YOUR GOAL: Can you output the stretch of data that starts with the line containing "The width and" and runs through the end of the data as a Markdown table with columns Row and Line, skipping blank lines and leaving the pictures out?

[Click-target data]
####

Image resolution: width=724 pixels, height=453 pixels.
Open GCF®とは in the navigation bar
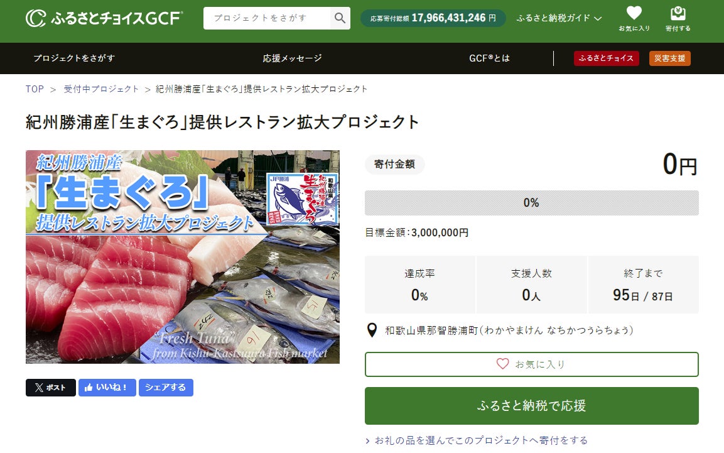click(489, 58)
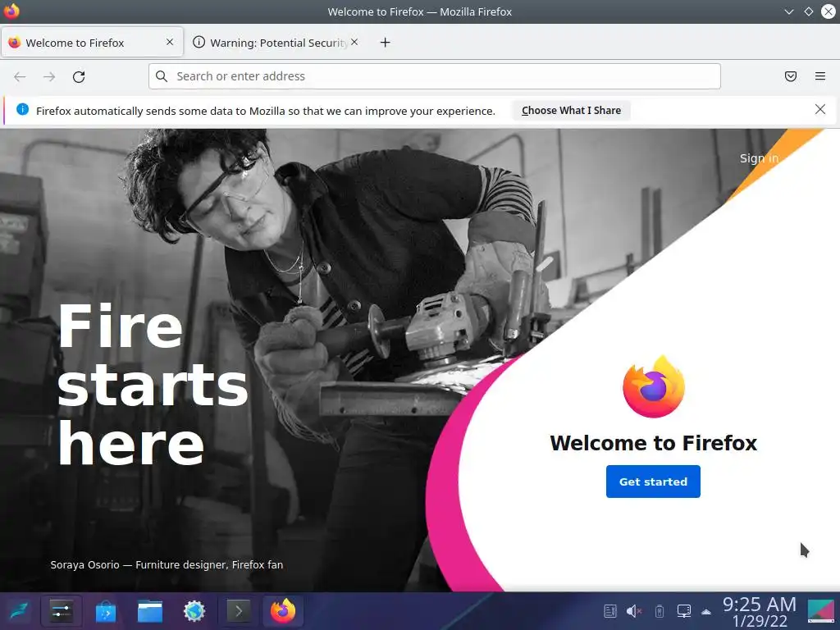Click the Sign in link

[759, 158]
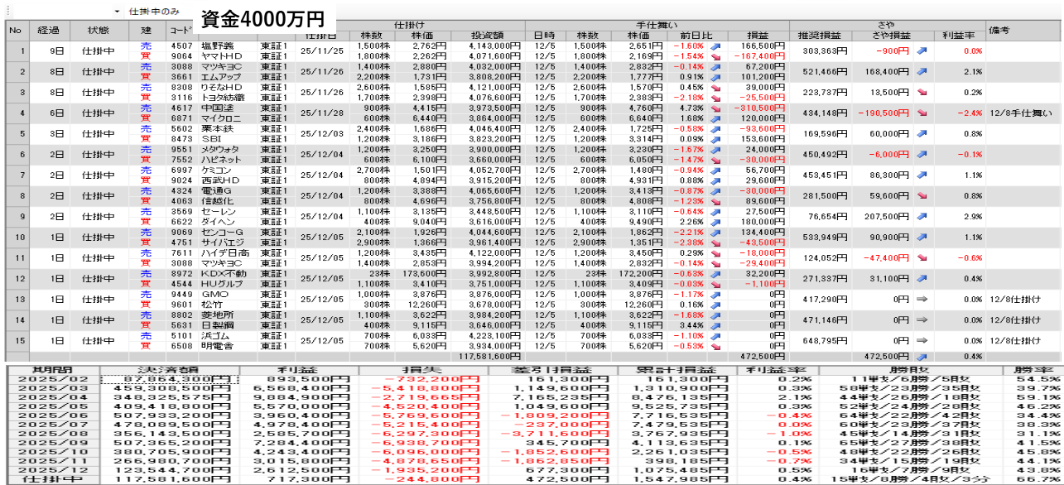Click the red spread arrow beside 207,500円
1064x485 pixels.
pos(921,216)
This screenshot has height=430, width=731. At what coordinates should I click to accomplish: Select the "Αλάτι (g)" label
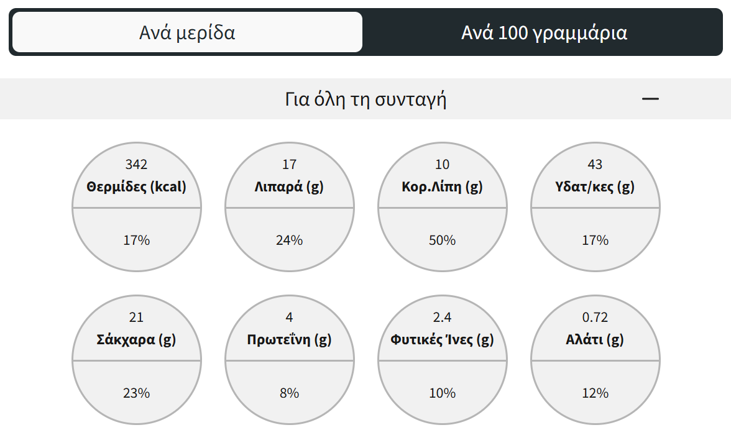point(595,339)
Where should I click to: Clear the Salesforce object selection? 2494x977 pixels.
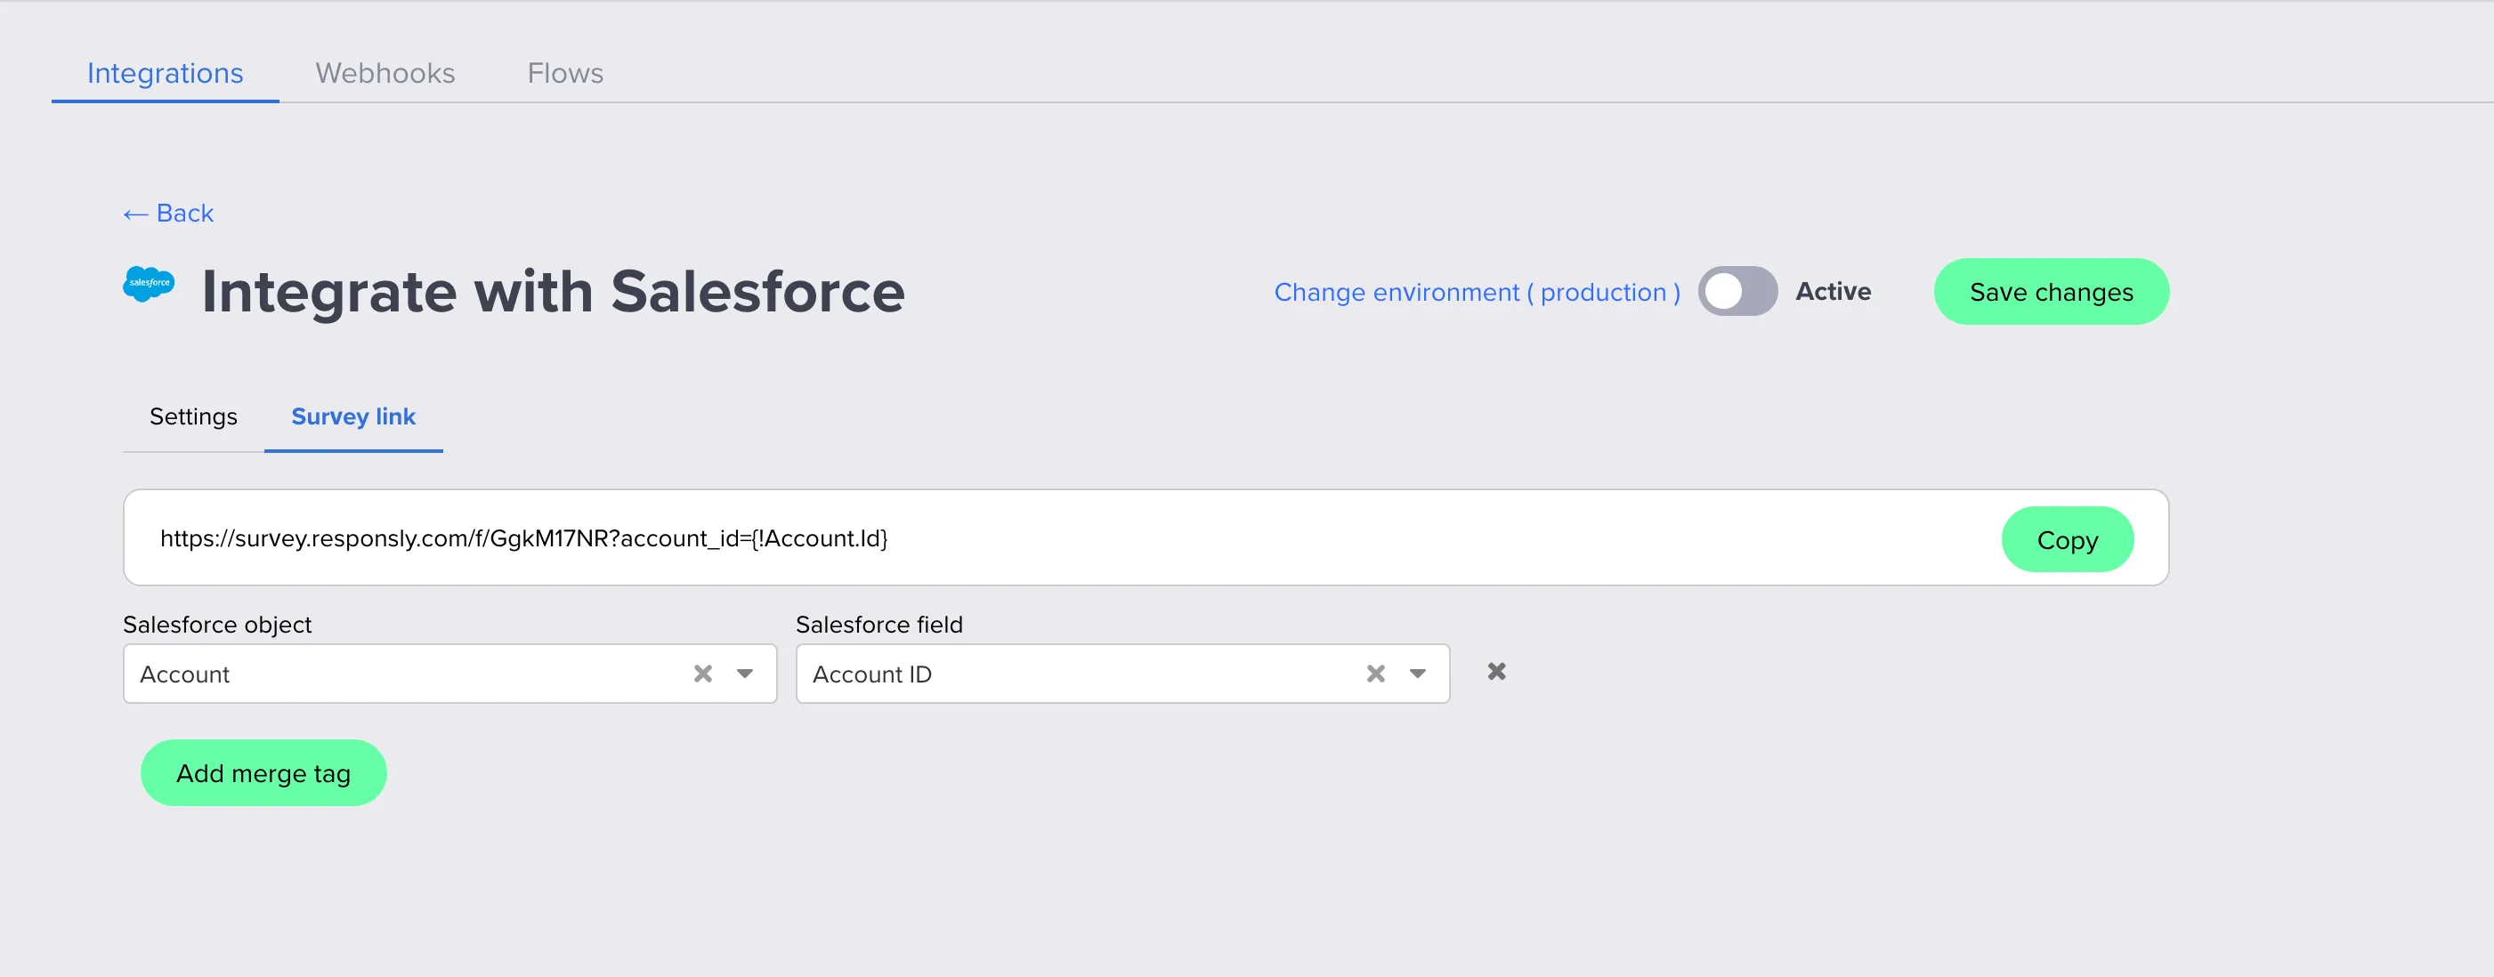pos(703,673)
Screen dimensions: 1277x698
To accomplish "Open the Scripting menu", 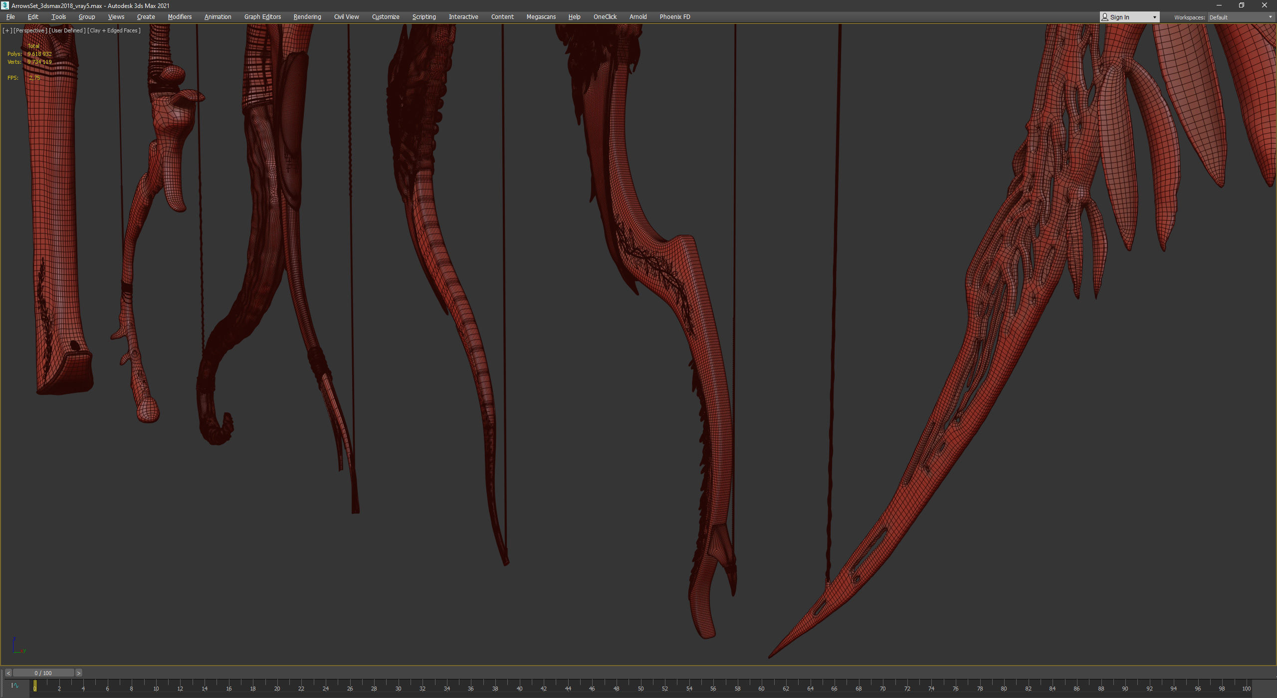I will click(x=424, y=17).
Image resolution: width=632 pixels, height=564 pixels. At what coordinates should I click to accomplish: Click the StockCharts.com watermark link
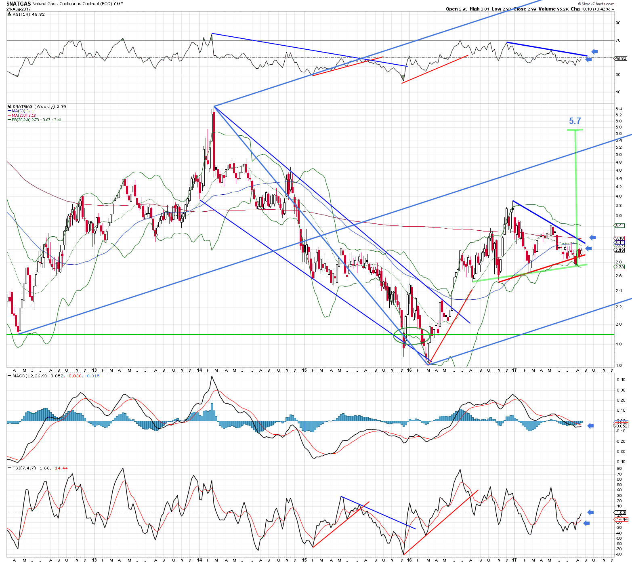point(598,4)
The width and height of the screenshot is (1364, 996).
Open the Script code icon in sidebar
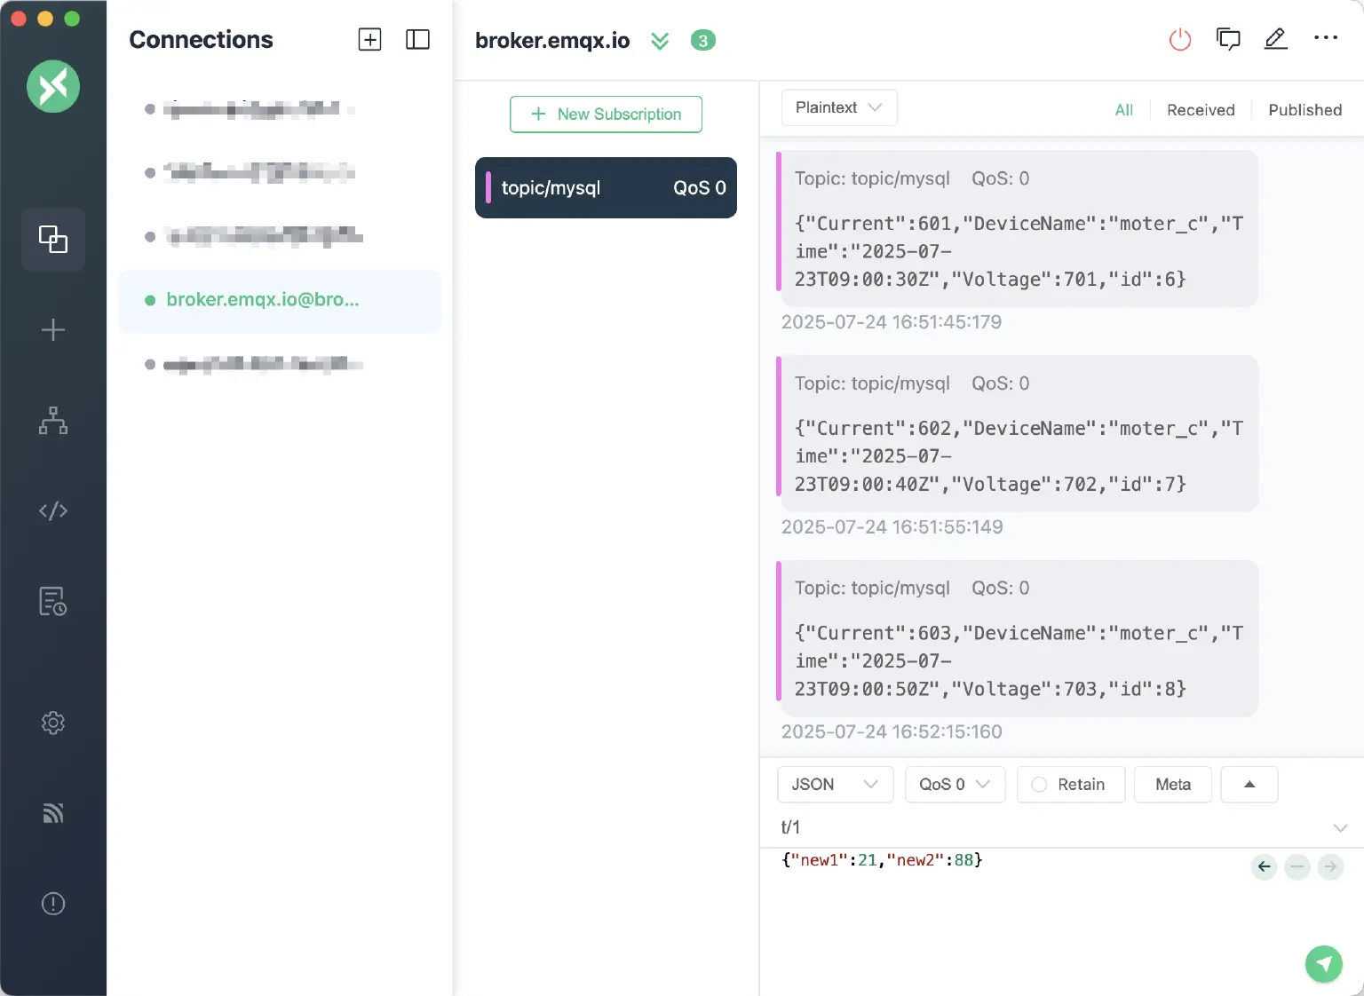(x=53, y=510)
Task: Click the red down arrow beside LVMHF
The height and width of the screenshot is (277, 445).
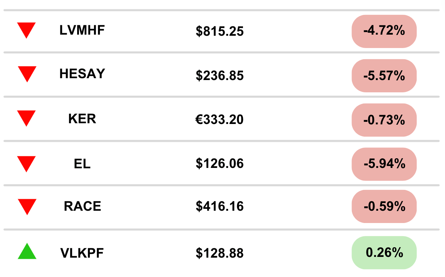Action: pos(26,30)
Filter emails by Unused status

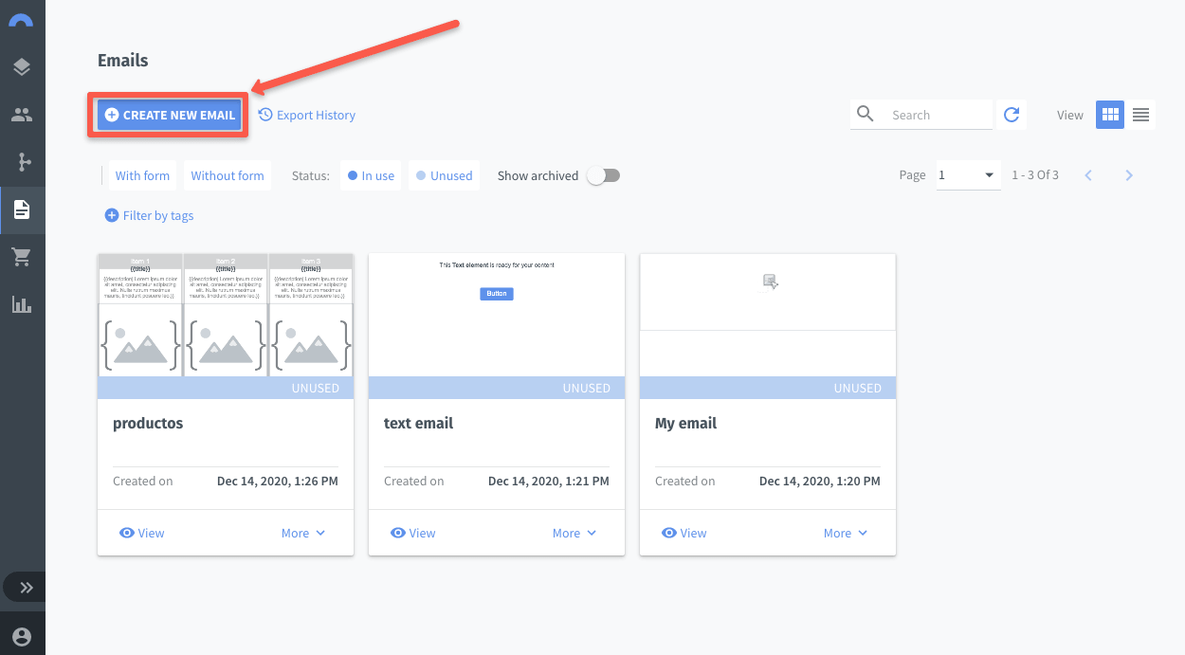click(444, 175)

####

SOLUTION TO THIS PROBLEM:
| Row | Line |
|---|---|
| 1 | The width and height of the screenshot is (1364, 996). |
| 2 | Open the Script code icon in sidebar |
| 3 | (x=53, y=510) |
| 4 | Task: Click the red down arrow beside LVMHF |
| 5 | The height and width of the screenshot is (277, 445). |
| 6 | Action: pos(26,30) |
| 7 | Filter emails by Unused status |
| 8 | click(444, 175) |